*Problem requirements*
In the article about bin Laden's plot against Obama, which newspaper first revealed the plot?

=== Document text ===

Osama bin Laden wanted to assassinate former President Barack Obama in the early 2010s as part of a plan to plunge the U.S. into crisis through the elevation of Joe Biden, whom the infamous terrorist leader believed was “totally unprepared” to serve as commander-in-chief.
The plot, which was first revealed in 2012 by the Washington Post, reportedly centered around shooting down the president’s plane as he toured Afghanistan with then-Gen. David Petraeus. Bin Laden briefed members of his terrorist network about the scheme, which he hoped would “alter” the path of the war in Afghanistan, before being killed by U.S. forces in May 2011, according to documents seized from al-Qaeda’s compound.
“The reason” for the assassination, bin Laden is said to have explained to top lieutenants, “is that Obama is the head of infidelity and killing him automatically will make Biden take over the presidency. … Biden is totally unprepared for that post, which will lead the U.S. into a crisis.”
When the story first broke, the Obama White House claimed the plot was never a serious threat as al-Qaeda lacked the appropriate weapons required to shoot down a presidential aircraft.
The scheme comes back into the spotlight as the former vice president, now the presumptive 2020 Democrat nominee, touts his foreign policy expertise on the campaign trail. Most recently, Biden claimed his experience on matters relating to national security and international affairs would be a boon to uniting the global community in a post-coronavirus world.
Even as the former vice president has made such claims, many have noted that the questionable stances he took over decades in public life are likely to pose a problem when staring down America’s enemies. On this front, some of Biden’s biggest critics have been Department of Defense Secretaries Robert Gates and James Mattis, two men held in high regard by foreign policy experts.
Gates, who led the Pentagon under both George W. Bush and Barack Obama, asserted during a May 2019 interview with CBS’s Face the Nation he stood by statements made in his memoir that Biden had “been wrong on nearly every major foreign policy and national security issue over the past four decades.” The show’s host, Margaret Brennan, looped Gates’ prior comments into a broader question about whether Biden had the ability to “be an effective commander-in-chief.”
“I don’t know, I don’t know,” Gates said. “I stand by that statement. He and I agreed on some key issues in the Obama administration, we disagreed significantly on Afghanistan and some other issues.”
“I think that the vice president has some issues with the military, so how he would get along with the senior military and what that relationship would be,” Gates continued. “I just think it would depend on the personalities at the time.”
Mattis, a former general who served as Trump’s first Defense secretary, echoed a similar sentiment in his own memoir, which was released last year.
Biden “exuded the confidence of a man whose mind was made up, perhaps even indifferent to considering the consequences were he judging the situation incorrectly,” Mattis wrote when discussing the former vice president’s strategy for the Iraq War.
One such situation, in fact, was Obama’s 2011 decision to move against bin Laden. At the time, Biden advised the president not to launch the raid that led to the al-Qaeda leader’s death because the risks were “too high.”

=== Source data ===

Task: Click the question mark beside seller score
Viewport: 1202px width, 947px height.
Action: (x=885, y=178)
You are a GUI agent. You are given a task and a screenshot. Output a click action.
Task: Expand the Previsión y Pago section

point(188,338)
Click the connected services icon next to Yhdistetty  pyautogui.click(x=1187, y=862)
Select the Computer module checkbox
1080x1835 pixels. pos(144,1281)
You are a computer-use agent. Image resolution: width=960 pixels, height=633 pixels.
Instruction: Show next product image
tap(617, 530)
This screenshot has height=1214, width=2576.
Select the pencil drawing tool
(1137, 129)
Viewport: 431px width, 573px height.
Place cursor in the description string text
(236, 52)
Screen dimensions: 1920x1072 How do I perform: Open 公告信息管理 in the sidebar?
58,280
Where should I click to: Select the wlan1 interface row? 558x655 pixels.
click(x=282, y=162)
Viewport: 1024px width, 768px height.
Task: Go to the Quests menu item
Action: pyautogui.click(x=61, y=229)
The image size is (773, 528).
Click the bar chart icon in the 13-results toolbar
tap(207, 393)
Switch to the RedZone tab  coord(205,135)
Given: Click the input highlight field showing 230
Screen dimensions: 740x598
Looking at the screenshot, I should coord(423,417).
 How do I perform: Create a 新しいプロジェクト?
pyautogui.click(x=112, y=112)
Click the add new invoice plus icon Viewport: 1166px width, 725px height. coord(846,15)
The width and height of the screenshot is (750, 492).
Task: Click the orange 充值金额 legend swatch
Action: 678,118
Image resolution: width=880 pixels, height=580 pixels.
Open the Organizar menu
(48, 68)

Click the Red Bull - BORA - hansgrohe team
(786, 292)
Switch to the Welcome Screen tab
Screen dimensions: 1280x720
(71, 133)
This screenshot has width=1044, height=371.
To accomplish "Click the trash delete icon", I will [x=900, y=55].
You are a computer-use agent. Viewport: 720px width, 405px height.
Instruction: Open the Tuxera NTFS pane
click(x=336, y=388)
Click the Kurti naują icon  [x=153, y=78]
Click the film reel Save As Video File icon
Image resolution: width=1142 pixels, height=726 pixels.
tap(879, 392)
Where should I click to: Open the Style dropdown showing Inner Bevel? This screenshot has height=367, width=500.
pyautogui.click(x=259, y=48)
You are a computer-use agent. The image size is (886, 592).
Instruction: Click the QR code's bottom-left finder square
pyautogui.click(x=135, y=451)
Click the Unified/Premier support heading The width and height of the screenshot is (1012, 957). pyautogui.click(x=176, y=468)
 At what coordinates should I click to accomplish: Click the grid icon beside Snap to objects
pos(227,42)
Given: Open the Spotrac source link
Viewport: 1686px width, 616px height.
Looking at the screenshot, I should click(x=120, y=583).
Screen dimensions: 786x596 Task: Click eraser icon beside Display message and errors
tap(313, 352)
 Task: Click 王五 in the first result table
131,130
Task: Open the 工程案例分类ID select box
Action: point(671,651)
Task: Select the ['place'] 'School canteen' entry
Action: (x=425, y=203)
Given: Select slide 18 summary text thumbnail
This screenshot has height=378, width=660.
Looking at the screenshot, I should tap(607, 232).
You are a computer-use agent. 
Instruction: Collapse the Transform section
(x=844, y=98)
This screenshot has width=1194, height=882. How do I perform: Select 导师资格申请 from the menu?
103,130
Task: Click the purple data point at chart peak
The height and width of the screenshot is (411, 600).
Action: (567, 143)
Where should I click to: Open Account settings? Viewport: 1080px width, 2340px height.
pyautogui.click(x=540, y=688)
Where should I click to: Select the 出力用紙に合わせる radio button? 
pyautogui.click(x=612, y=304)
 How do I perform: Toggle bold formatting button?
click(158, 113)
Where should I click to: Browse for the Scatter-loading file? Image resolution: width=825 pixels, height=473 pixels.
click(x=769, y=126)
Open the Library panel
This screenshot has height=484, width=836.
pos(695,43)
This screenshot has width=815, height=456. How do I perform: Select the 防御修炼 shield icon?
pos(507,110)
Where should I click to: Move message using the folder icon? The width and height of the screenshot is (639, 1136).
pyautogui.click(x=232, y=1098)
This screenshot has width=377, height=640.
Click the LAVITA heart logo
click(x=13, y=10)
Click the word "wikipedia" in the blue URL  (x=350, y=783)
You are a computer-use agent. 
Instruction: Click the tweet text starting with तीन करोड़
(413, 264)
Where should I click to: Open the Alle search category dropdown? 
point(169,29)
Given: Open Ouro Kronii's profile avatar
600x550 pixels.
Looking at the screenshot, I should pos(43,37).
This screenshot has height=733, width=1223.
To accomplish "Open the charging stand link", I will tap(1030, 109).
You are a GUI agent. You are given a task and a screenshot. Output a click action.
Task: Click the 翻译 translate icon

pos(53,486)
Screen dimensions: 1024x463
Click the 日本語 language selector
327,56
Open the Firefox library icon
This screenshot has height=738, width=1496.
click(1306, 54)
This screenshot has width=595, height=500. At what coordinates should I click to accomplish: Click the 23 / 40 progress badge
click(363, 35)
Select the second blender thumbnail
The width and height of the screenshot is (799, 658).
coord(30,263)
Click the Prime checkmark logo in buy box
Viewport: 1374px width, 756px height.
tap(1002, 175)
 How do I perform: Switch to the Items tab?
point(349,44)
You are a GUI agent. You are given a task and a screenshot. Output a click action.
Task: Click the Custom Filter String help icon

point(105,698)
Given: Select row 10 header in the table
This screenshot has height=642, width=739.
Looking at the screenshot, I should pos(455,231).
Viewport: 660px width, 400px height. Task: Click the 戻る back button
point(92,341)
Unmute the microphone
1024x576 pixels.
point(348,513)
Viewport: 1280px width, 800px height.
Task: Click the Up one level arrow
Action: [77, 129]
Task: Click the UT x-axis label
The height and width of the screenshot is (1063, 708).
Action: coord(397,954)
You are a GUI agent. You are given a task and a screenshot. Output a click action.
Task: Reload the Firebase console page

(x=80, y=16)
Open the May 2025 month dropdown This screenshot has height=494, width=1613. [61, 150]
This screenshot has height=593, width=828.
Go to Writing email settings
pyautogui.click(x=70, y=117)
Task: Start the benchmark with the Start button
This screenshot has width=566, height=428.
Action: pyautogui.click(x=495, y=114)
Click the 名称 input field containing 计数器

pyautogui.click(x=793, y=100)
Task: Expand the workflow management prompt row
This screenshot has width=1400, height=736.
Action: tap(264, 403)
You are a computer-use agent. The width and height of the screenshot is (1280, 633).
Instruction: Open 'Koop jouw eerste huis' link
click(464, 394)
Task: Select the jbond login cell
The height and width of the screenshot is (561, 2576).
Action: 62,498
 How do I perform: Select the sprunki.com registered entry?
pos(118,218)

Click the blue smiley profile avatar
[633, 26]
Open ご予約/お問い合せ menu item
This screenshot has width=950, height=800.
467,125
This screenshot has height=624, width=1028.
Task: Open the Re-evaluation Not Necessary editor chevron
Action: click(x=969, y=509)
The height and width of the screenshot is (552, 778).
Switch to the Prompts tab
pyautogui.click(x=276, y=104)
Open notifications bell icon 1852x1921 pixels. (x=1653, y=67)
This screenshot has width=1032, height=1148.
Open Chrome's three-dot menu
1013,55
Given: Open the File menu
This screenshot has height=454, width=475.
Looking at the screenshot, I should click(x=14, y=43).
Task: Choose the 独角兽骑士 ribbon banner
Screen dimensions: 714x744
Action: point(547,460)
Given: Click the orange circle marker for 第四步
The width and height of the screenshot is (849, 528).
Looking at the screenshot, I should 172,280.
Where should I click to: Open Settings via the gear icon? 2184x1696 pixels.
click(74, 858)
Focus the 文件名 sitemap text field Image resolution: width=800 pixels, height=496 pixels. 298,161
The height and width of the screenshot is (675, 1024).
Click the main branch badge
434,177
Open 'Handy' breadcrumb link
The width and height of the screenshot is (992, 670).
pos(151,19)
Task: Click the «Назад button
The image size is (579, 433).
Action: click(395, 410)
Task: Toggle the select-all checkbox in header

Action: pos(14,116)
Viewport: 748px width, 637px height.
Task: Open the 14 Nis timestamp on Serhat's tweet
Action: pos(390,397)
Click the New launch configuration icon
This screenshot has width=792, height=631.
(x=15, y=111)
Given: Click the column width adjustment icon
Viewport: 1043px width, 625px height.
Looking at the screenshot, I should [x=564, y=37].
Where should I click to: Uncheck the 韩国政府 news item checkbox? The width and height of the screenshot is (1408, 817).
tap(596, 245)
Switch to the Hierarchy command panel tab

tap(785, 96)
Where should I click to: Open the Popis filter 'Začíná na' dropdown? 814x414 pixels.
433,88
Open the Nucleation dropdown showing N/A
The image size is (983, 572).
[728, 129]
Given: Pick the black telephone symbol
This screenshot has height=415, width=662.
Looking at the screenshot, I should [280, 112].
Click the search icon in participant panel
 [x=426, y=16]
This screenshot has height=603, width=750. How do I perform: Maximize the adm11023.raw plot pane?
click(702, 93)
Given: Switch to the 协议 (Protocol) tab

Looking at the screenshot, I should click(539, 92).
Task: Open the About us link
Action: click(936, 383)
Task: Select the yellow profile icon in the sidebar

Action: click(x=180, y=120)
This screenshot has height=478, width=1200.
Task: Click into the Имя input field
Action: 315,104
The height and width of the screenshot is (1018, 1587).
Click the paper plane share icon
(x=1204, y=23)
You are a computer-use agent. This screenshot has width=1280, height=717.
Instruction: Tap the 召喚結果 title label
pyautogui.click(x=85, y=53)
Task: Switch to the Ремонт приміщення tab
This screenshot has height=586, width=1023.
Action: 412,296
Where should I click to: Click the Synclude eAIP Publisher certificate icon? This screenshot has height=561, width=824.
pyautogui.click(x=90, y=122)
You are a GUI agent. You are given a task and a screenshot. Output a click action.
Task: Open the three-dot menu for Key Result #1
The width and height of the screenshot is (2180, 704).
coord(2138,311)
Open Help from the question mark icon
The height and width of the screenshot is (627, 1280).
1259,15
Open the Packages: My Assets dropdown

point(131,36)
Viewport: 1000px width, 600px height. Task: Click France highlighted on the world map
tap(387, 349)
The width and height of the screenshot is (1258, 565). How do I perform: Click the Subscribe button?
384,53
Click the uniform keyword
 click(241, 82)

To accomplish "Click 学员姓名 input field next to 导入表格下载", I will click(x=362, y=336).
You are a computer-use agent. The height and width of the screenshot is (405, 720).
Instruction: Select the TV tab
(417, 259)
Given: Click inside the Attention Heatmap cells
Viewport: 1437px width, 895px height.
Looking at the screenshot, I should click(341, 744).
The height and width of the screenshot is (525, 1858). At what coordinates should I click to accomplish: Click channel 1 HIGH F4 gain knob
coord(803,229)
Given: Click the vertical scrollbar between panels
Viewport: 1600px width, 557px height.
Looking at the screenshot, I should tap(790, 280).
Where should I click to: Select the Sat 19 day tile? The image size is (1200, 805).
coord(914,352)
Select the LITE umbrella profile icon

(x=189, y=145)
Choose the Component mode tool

===

*Answer section*
The Washington Post